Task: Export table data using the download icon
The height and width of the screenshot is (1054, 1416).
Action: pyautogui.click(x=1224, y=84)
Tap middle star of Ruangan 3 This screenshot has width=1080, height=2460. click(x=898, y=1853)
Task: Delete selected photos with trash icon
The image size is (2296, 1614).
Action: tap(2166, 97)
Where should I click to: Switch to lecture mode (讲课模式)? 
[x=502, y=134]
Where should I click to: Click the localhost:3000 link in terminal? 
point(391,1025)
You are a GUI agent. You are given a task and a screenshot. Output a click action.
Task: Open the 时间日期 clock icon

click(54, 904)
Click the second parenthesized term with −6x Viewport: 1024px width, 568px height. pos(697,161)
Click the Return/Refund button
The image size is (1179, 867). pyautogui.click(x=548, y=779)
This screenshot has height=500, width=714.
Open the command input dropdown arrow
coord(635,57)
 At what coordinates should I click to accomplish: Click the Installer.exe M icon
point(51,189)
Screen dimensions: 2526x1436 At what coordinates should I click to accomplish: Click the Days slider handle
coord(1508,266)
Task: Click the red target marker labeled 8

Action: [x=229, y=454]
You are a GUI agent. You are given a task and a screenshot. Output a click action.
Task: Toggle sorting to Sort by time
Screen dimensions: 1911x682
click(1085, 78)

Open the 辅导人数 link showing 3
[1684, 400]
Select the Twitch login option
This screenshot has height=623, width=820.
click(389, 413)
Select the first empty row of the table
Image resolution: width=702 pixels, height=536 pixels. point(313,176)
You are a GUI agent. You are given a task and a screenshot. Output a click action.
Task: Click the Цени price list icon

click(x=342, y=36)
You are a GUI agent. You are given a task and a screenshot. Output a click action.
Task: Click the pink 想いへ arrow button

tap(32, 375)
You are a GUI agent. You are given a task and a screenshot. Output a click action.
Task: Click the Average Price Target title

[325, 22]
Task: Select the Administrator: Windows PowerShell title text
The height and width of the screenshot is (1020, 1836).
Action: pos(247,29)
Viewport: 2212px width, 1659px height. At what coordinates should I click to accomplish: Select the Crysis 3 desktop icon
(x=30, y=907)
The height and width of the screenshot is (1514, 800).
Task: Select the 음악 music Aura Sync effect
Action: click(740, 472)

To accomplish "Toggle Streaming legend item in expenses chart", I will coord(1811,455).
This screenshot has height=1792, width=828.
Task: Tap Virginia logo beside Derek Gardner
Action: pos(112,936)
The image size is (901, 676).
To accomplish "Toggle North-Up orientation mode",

----------------------------------------

### OBJECTIVE
Can you rewrite all of the data above with every "GUI agent" replaced by "screen assistant" and nothing else changed?

### FINISHED TASK
Task: Export table data using the download icon
The height and width of the screenshot is (1054, 1416).
Action: pyautogui.click(x=1224, y=84)
Tap middle star of Ruangan 3 This screenshot has width=1080, height=2460. click(x=898, y=1853)
Task: Delete selected photos with trash icon
The image size is (2296, 1614).
Action: tap(2166, 97)
Where should I click to: Switch to lecture mode (讲课模式)? 
[x=502, y=134]
Where should I click to: Click the localhost:3000 link in terminal? 
point(391,1025)
You are a screen assistant. You are given a task and a screenshot. Output a click action.
Task: Open the 时间日期 clock icon

click(54, 904)
Click the second parenthesized term with −6x Viewport: 1024px width, 568px height. pos(697,161)
Click the Return/Refund button
The image size is (1179, 867). pyautogui.click(x=548, y=779)
This screenshot has height=500, width=714.
Open the command input dropdown arrow
coord(635,57)
 At what coordinates should I click to accomplish: Click the Installer.exe M icon
point(51,189)
Screen dimensions: 2526x1436 At what coordinates should I click to accomplish: Click the Days slider handle
coord(1508,266)
Task: Click the red target marker labeled 8

Action: [x=229, y=454]
You are a screen assistant. You are given a task and a screenshot. Output a click action.
Task: Toggle sorting to Sort by time
Screen dimensions: 1911x682
click(1085, 78)

Open the 辅导人数 link showing 3
[1684, 400]
Select the Twitch login option
This screenshot has height=623, width=820.
click(389, 413)
Select the first empty row of the table
Image resolution: width=702 pixels, height=536 pixels. point(313,176)
You are a screen assistant. You are given a task and a screenshot. Output a click action.
Task: Click the Цени price list icon

click(x=342, y=36)
You are a screen assistant. You are given a task and a screenshot. Output a click action.
Task: Click the pink 想いへ arrow button

tap(32, 375)
You are a screen assistant. You are given a task and a screenshot. Output a click action.
Task: Click the Average Price Target title

[325, 22]
Task: Select the Administrator: Windows PowerShell title text
The height and width of the screenshot is (1020, 1836).
Action: pos(247,29)
Viewport: 2212px width, 1659px height. At what coordinates should I click to accomplish: Select the Crysis 3 desktop icon
(x=30, y=907)
The height and width of the screenshot is (1514, 800).
Task: Select the 음악 music Aura Sync effect
Action: click(740, 472)

To accomplish "Toggle Streaming legend item in expenses chart", I will coord(1811,455).
This screenshot has height=1792, width=828.
Task: Tap Virginia logo beside Derek Gardner
Action: pos(112,936)
The image size is (901, 676).
To accomplish "Toggle North-Up orientation mode",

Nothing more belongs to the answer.